The husband-wife team of Roderick and Anisa Romero share the lead vocal duties, most often in a high-low duet style that I think they're beginning to overuse now. Anisa's voice is strong and pleasing, although she occasionally will degenerate into that over-emotionalized mode that plague so many pop icons; those intentional voice-crackings can get to me. But this is the exception rather than the rule. The musicianship is topnotch, adept during both the quiet, sensitive passages and when going full bore. Todd Robbins (aka DJ Fallout) and Gordon Raphael man the sequencers and keyboards that provide the embellishments for the core of Michael Cozzi, Juano Davison, and Ben Ireland on guitar, bass, and drums, respectively.
A whopping 14 tracks appear on Moonbathing, the standout being 'An Ant, the Stars, an Owl, and its Prey,' a sensuous astral journey that is right on target when Anisa sings 'I see you floating by, staring at the stars.' The title track is based upon an indulgent hook offered up by a so-called swirling fuzzy-flange bass and Anisa's space whispering, and is the basis for a separate (limited edition) mini-album's worth of techno remixes. Another highlight is reached mid-stream with the segued tracks 'Ringing', the instrumental link 'Smoke Break', and 'Want.' The former vocal track builds up slowly, letting loose during the choruses. The album finishes up with the techno-ish 'Nowhere' and the low-key 'Insectoria,' with subdued vocal mumblings eventually leading skyward with a lilting melodic jam that creates closure.

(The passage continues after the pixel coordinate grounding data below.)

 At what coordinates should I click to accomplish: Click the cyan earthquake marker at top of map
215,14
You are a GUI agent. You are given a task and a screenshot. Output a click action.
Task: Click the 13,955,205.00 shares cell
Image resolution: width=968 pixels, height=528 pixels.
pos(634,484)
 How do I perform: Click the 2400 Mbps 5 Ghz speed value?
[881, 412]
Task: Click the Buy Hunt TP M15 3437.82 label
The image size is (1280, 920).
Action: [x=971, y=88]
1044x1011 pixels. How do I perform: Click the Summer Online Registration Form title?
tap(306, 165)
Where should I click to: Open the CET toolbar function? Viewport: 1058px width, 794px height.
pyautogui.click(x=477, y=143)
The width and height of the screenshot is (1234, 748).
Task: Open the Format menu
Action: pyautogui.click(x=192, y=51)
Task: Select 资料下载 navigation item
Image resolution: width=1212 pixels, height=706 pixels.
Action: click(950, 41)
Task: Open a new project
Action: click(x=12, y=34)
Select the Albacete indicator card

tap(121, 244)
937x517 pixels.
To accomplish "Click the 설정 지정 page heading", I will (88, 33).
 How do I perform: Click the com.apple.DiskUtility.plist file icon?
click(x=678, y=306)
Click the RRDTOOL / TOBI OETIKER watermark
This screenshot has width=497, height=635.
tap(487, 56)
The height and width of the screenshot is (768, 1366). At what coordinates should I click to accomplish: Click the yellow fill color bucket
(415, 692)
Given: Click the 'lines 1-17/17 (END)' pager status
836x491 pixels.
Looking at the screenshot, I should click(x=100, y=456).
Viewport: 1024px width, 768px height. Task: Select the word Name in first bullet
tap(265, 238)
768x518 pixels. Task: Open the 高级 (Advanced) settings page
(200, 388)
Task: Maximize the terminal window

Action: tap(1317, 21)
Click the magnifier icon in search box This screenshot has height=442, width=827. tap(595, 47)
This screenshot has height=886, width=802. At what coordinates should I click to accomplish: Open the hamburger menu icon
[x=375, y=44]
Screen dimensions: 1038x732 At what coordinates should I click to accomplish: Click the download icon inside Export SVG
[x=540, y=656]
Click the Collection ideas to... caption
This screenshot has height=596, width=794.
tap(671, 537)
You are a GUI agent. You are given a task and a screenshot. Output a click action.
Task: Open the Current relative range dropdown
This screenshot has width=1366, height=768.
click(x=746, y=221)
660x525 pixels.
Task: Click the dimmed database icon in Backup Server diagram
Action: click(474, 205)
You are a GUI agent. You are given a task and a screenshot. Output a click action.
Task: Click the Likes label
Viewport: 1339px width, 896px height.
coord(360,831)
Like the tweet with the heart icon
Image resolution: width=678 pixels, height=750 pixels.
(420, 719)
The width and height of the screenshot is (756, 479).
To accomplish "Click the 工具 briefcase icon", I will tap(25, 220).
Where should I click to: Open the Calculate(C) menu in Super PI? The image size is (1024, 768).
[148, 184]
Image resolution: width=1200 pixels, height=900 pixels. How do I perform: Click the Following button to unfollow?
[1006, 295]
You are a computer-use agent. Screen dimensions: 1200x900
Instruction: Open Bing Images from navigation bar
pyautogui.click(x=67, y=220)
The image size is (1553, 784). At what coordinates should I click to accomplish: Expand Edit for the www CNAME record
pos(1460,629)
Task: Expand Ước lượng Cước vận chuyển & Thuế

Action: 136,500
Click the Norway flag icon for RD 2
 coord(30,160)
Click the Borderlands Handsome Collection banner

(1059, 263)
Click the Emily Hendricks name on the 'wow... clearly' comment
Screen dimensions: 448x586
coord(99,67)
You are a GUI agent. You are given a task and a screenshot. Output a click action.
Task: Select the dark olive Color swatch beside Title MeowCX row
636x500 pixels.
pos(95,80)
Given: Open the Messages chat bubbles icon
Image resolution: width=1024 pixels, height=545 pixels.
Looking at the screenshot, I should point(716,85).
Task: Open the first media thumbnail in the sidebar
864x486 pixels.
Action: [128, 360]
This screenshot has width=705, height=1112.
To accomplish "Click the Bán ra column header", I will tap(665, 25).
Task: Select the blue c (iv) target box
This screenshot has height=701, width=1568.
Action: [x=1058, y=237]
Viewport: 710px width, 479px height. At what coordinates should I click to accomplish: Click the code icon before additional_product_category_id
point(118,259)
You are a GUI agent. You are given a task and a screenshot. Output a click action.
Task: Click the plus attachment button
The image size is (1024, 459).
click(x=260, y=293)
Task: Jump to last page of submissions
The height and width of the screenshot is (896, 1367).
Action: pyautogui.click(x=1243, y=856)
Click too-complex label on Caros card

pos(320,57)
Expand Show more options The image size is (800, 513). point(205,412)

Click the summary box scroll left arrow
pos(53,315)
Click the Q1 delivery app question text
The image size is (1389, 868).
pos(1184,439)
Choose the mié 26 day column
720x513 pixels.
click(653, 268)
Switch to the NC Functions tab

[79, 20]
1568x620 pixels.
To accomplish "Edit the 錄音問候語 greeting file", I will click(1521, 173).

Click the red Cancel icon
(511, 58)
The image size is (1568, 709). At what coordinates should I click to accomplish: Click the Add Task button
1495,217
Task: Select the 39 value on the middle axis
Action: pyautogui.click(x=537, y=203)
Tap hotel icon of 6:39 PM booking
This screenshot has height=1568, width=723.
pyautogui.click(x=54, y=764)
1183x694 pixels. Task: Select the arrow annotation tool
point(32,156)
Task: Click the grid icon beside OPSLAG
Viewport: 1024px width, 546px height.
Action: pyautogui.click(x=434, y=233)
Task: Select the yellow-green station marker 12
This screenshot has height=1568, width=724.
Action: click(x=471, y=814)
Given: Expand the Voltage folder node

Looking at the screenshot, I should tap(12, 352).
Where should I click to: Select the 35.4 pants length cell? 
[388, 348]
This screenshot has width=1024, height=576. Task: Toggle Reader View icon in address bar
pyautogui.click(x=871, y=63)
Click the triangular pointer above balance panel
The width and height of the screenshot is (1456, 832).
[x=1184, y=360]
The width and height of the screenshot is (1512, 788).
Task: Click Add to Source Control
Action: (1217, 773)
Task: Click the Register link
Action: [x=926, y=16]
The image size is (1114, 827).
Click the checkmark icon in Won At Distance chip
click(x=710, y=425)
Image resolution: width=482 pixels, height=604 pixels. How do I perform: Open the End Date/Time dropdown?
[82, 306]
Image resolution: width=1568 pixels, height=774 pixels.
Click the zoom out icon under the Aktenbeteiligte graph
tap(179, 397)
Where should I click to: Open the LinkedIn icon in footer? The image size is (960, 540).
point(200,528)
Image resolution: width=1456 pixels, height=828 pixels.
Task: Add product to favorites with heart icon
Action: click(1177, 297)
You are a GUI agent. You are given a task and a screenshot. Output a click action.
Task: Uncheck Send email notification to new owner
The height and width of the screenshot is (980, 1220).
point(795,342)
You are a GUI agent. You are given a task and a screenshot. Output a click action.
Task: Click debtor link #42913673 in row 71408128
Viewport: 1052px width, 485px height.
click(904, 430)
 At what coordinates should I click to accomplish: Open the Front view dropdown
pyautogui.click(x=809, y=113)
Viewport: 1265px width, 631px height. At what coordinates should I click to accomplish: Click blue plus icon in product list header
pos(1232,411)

We can be pretty sure that we won't be seeing Sky Cries Mary 'selling out' any time soon. How they managed to arrange a deal with a label like Warner Bros. is beyond me. They're far too creative and musical to be associated with the contrived, mass-marketing juggernaut that is the American music industry. But if their relationship with Warner helps to put thoughtful music in the hands of unsuspecting and impressionable teenagers, I'm all for it.